BHP dropped to a three-week low after halting a planned share buyback and on speculation demand for commodities will wane. A report on Dec. 14 showed U.S. consumer prices rose the most since September 2005 last month, leaving the Federal Reserve less leeway to reduce rates to boost growth. Centro Properties Group plunged 70 percent in Sydney after the owner of U.S. shopping malls cut its forecast as subprime-mortgage losses dent spending.
``Higher inflation in the U.S. will have the direct effect of reducing consumer purchasing power,'' said Angus Gluskie, who helps manage the equivalent of $500 million at White Funds Management in Sydney. ``Investors are recognizing that they're not going to get the saving grace from the U.S. subprime situation that they've been looking for.''
The MSCI Asia Pacific Index lost 2 percent to 154.94 as of 12 p.m. in Tokyo, adding to a three-day, 5.1 percent drop. The measure is set for its longest losing streak since the four days ended Nov. 13. Nine of the index's 10 industry groups dropped. Benchmarks declined in all Asian markets open for trading.
Japan's Nikkei 225 Stock Average fell 0.2 percent to 15,482.15. Mitsubishi UFJ Financial Group Inc. led banks lower after Nomura Holdings Inc. said the country's three largest lenders were being asked to contribute too much to a subprime- asset bailout fund.
Accelerating Inflation
U.S. stocks fell on Dec. 14, pushing the Standard & Poor's 500 Index down 1.4 percent.
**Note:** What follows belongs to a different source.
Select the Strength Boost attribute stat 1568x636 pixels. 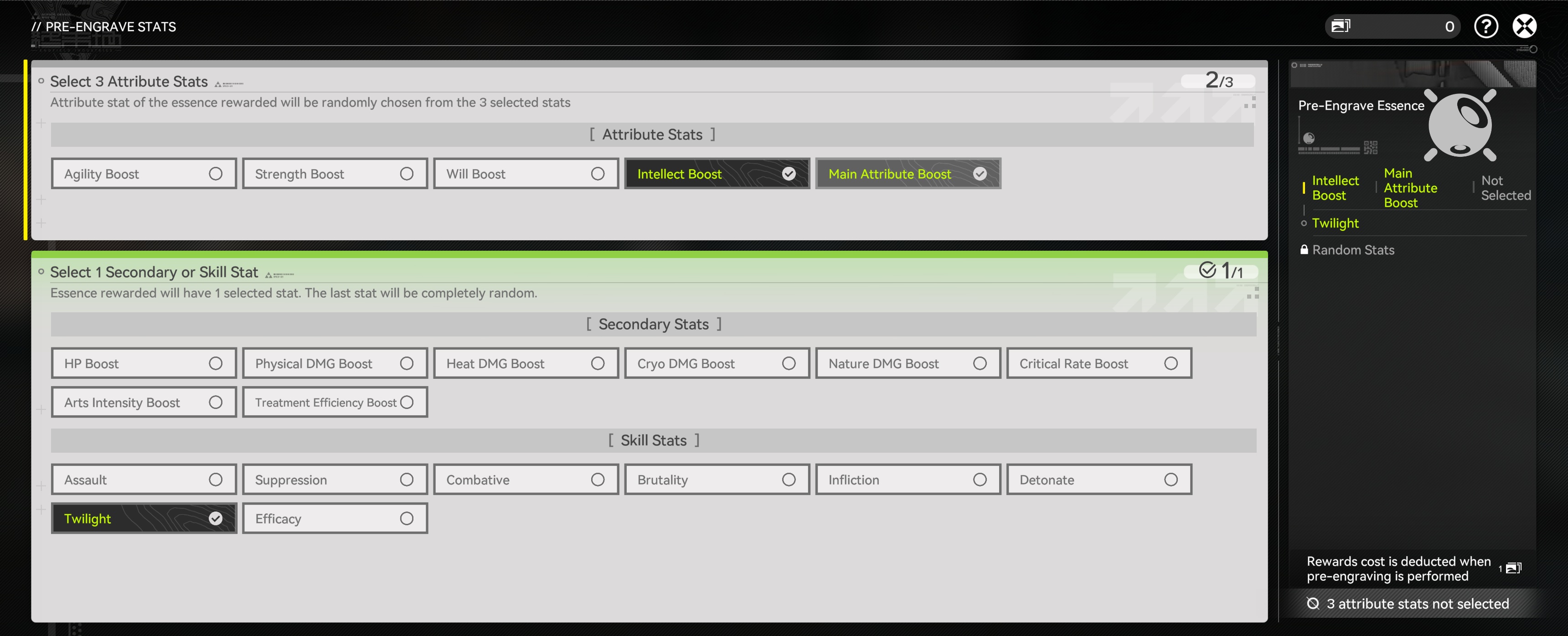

U.S. consumer price index increased 0.8 percent in November, the Labor Department said Dec. 14. Economists surveyed by Bloomberg News had expected a rise of 0.6 percent.
Meanwhile, European inflation accelerated last month to 3.1 percent, the fastest pace since May 2001, preventing the European Central Bank from cutting interest rates to counter slowing economic growth.
BHP, the world's No. 1 mining company, slipped 2.9 percent to A$40.82, headed for its lowest close since Nov. 23. Rio Tinto Group, the third-biggest, slid 3.8 percent to A$132.02. National Australia Bank, the nation's largest lender, lost 1.7 percent to A$37.78.
BHP also suspended a plan to buy back $10 billion of its shares traded on the London Stock Exchange amid a proposal to acquire rival Rio Tinto.
Centro Properties, a Melbourne-based owner of almost 700 U.S. shopping malls, slumped 70 percent to A$1.725, its steepest decline on record. Westfield Group, owner of 59 malls in the U.S., declined 4.6 percent to A$19.82.
Centro reduced its earnings forecast because the fallout from U.S. subprime mortgage defaults pushed up international borrowing costs. Its dividends are expected to be 40.6 Australian cents in the year to June 30, 2008, down from 47 cents in a previous forecast, Centro said. The company won't pay a dividend in the first half.